Entendemos que, mesmo o Decreto nº 11.462/2023 permitindo a utilização, durante sua vigência, das atas de registro de preços regidas pelo Decreto nº 7.892/2013 por órgão não participantes do processo licitatório inicial, não tem como esse órgão optar por seguir as regras dessa licitação após 29.12.2023, simplesmente, porque essa é a regra clara do art. 191, da Lei nº 14.133/2021.
Não há como optar por utilizar a legislação antiga após 29.12.2023.
Referida interpretação é extensiva à situação, por exemplo, da licitação ser publicada até 29.12.2023, ocorrendo em janeiro de 2024, com a ata assinada em fevereiro de 2024, mesmo que pela legislação antiga, pela mesma razão: como o órgão não participante não está presente no processo licitatório inicial, não há como aplicar a regra do parágrafo único do art. 191 e não há como ele optar antes de 29.12.2023.
CONCLUSÃO
Observamos, então, que, de acordo com a situação construída no processo licitatório inicial, a possibilidade de adesão a atas de registro de preços regidas pelos Decreto nº 7.892/2013, mesmo com a permissão do Decreto nº 11.462/2023, deverá observar o caso concreto específico.
Não há, entendemos, como padronizar a utilização, para qualquer situação, dessa ata de registro de preços, por um órgão não participante, visto que temos as regras de limitação de prazo de opção constantes no art. 191, da Lei nº 14.133/2021, em conjunto com o prazo determinado pelo art. 193.

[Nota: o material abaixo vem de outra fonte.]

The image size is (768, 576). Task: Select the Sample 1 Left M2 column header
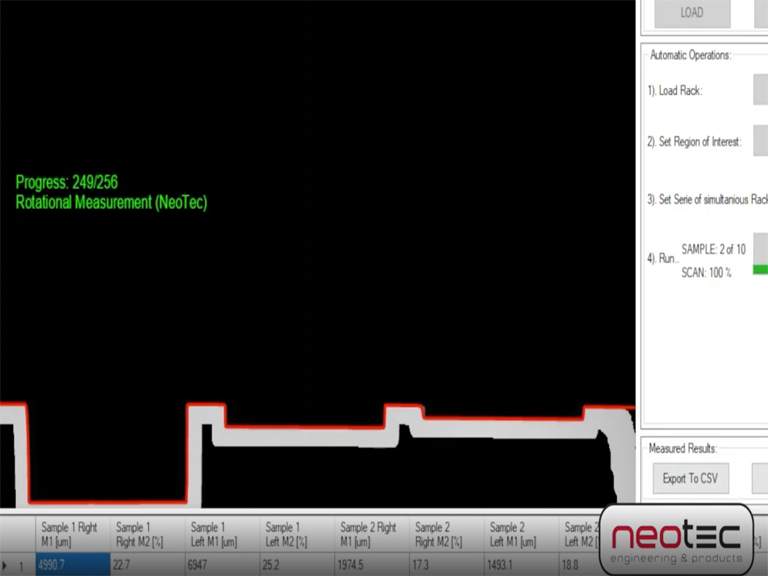coord(295,534)

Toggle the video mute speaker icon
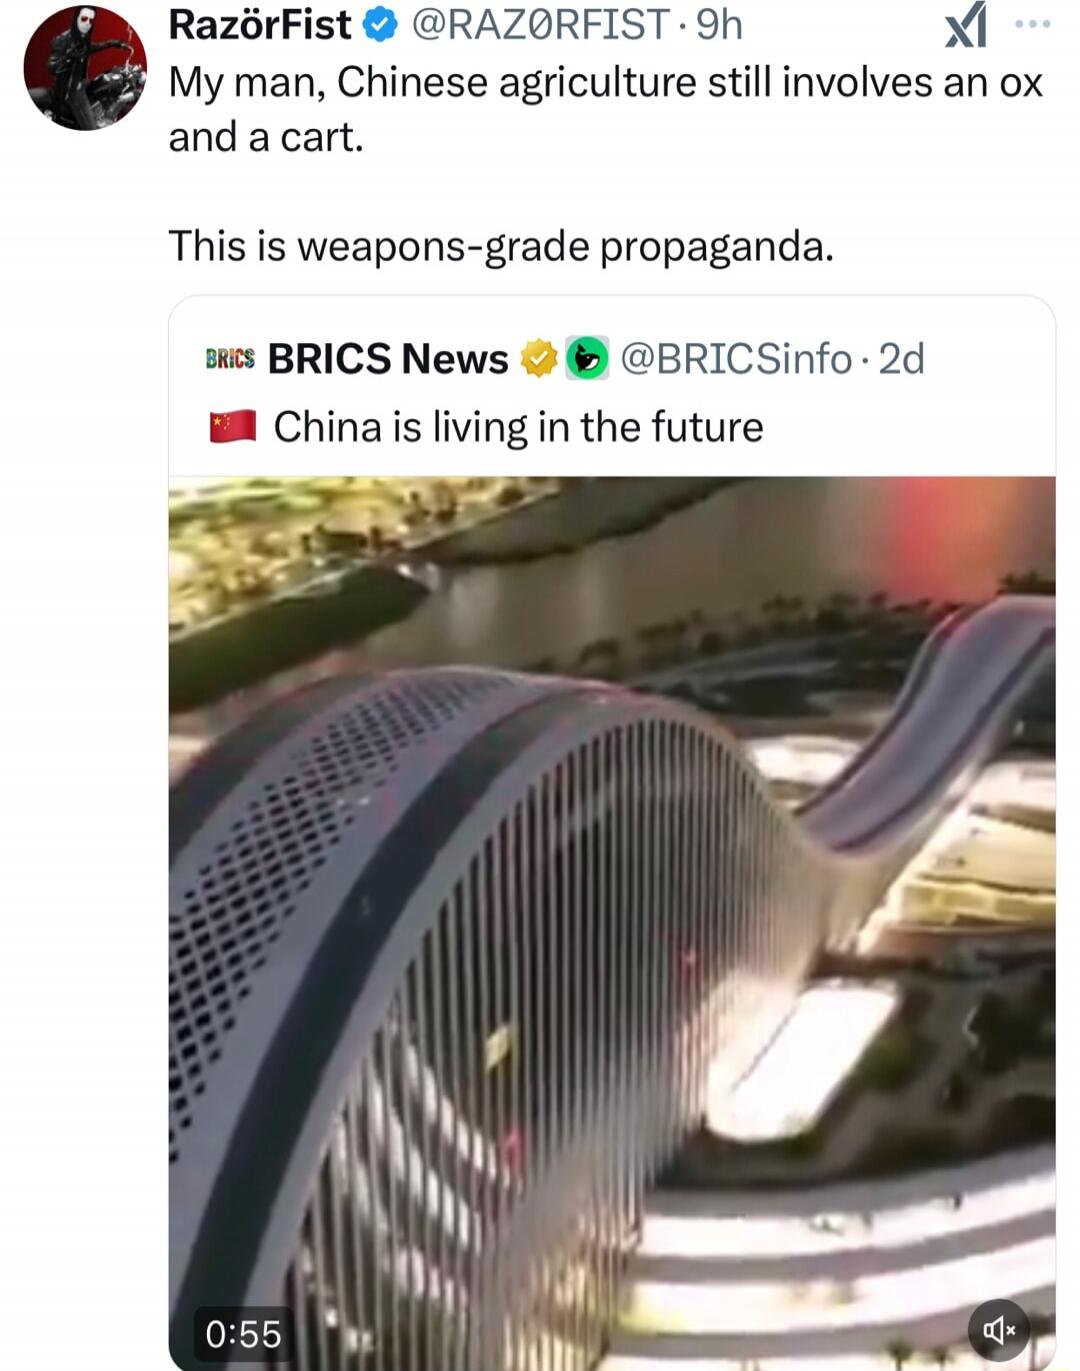pos(998,1330)
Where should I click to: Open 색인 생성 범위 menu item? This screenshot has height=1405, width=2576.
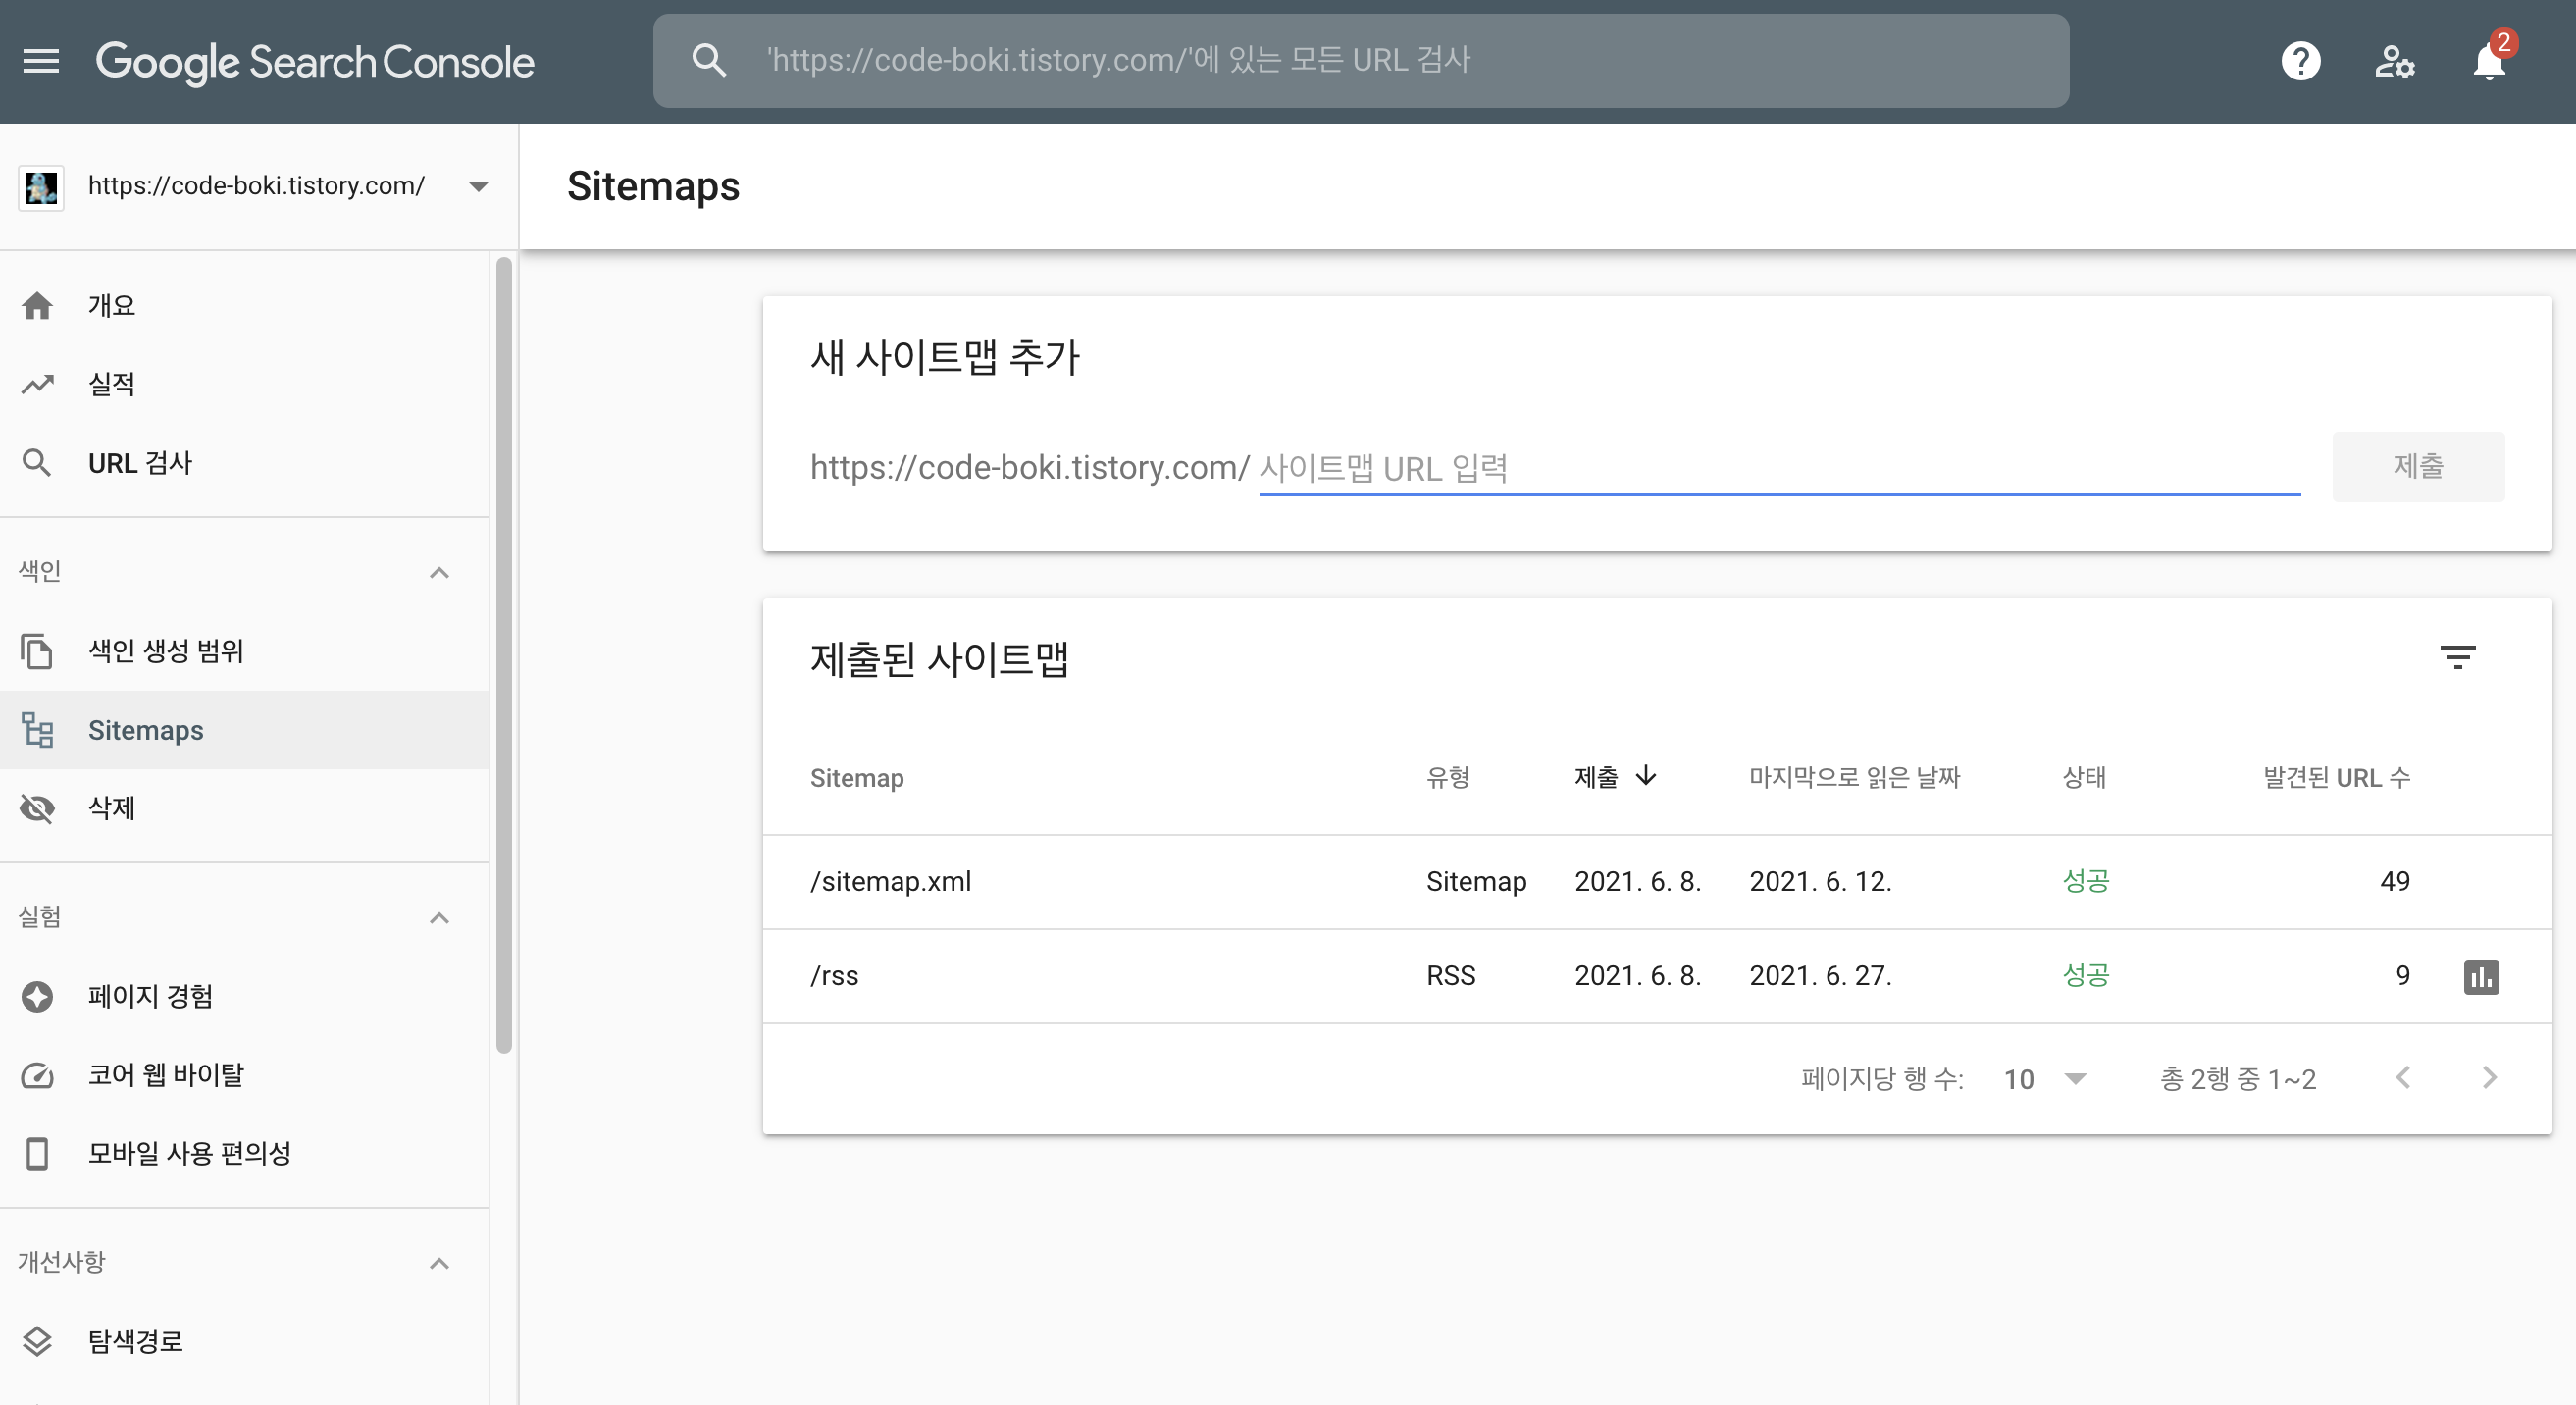(166, 651)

Nesse sentido, é fundamental que os órgãos que vislumbram, sempre, que a adesão à ata de registro de preços será sempre a melhor solução, sem demandar estudo necessário acerca da viabilidade da adesão, o façam e optem até 29.12.2023. Após essa data, entendemos não ser possível optar por utilizar, como órgão não participante, de atas regidas pelo Decreto nº 7.892/2013.